**Problem details:**
The word "card" marks the lines you need; copy each of them from the data.

**Data excerpts:**
· · ·
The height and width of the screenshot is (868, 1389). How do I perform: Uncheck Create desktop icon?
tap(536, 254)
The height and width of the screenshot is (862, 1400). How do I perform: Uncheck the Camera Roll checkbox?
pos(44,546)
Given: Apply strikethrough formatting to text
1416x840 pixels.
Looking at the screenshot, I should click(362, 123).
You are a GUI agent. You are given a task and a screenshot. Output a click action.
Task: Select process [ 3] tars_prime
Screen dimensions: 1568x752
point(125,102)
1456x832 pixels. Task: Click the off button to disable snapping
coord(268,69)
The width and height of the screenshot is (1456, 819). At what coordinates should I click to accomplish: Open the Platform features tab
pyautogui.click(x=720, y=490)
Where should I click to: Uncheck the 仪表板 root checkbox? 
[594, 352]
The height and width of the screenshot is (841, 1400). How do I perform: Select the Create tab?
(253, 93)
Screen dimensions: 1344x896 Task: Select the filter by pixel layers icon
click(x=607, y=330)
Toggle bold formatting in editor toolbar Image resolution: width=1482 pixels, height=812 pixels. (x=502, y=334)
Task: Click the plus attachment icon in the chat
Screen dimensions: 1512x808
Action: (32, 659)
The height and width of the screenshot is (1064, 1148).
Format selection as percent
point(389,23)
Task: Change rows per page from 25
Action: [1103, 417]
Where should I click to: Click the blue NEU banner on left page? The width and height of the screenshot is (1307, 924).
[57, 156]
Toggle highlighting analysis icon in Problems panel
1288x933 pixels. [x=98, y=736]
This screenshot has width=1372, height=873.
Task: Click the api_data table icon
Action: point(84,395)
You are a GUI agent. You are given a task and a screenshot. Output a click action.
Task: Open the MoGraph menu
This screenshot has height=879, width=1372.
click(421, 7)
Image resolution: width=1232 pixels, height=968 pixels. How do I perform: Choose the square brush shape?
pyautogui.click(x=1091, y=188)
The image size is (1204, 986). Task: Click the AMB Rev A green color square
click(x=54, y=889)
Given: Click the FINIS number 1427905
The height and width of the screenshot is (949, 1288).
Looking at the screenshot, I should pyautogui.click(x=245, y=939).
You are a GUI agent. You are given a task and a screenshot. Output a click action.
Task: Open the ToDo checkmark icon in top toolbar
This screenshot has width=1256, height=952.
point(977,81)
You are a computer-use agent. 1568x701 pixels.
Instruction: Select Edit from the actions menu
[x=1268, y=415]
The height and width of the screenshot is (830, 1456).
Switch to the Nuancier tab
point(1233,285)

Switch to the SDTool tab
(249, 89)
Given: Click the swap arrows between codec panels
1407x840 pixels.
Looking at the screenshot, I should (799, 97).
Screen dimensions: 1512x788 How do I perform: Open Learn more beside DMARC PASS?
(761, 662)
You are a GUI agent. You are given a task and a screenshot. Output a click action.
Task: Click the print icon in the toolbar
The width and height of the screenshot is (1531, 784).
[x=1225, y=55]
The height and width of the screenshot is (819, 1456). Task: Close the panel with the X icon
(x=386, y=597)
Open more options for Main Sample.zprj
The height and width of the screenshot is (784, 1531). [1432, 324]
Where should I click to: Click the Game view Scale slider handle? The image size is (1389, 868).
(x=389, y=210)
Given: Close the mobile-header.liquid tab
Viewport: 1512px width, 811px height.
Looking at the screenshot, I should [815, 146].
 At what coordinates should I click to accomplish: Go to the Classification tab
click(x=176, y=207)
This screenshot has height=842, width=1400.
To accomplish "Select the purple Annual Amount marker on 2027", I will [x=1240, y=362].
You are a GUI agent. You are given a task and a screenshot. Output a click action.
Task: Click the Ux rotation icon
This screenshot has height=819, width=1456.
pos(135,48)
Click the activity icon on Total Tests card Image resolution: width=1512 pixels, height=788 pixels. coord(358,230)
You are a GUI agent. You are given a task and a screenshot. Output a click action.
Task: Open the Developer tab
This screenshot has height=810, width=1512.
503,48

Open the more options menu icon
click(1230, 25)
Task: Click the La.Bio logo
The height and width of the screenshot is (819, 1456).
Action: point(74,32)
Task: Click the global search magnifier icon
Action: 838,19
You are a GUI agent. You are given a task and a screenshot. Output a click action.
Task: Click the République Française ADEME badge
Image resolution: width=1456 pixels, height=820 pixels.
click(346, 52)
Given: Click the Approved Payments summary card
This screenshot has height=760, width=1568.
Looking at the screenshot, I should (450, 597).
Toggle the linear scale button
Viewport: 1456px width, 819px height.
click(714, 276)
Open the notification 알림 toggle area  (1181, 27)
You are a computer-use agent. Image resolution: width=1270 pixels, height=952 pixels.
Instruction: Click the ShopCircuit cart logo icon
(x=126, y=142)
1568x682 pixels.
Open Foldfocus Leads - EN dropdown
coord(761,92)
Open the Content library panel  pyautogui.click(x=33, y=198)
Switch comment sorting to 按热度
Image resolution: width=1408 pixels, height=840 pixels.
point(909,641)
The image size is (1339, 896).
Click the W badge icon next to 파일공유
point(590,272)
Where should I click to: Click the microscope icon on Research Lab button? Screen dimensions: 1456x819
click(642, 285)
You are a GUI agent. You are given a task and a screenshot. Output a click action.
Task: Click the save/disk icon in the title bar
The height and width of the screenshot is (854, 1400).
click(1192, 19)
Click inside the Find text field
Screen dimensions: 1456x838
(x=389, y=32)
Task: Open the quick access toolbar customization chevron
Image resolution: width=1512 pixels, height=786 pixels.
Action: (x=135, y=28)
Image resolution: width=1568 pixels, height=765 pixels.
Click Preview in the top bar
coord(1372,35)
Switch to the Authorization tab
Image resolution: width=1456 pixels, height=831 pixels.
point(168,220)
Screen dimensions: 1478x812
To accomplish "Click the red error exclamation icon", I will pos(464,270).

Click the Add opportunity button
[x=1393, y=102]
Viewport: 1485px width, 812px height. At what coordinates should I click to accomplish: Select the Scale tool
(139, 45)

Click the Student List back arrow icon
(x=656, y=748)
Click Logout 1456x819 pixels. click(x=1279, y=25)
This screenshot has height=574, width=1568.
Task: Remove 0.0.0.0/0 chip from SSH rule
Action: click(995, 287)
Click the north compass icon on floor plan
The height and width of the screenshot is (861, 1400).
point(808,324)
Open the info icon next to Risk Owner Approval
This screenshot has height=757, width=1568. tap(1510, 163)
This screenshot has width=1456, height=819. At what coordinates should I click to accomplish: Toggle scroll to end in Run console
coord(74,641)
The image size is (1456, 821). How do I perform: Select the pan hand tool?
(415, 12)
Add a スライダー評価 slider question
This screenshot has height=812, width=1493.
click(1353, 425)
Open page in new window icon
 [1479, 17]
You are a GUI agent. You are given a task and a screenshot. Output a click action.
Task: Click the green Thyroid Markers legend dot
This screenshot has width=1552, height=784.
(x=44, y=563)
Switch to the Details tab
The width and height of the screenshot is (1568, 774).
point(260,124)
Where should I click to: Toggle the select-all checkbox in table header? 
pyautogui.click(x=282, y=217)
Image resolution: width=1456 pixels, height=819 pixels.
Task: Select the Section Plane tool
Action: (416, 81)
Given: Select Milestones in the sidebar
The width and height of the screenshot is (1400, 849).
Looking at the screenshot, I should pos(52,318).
· · ·
**Result of this exercise:**
Click the activity icon on Total Tests card Image resolution: width=1512 pixels, height=788 pixels. coord(358,230)
Given: Click the Approved Payments summary card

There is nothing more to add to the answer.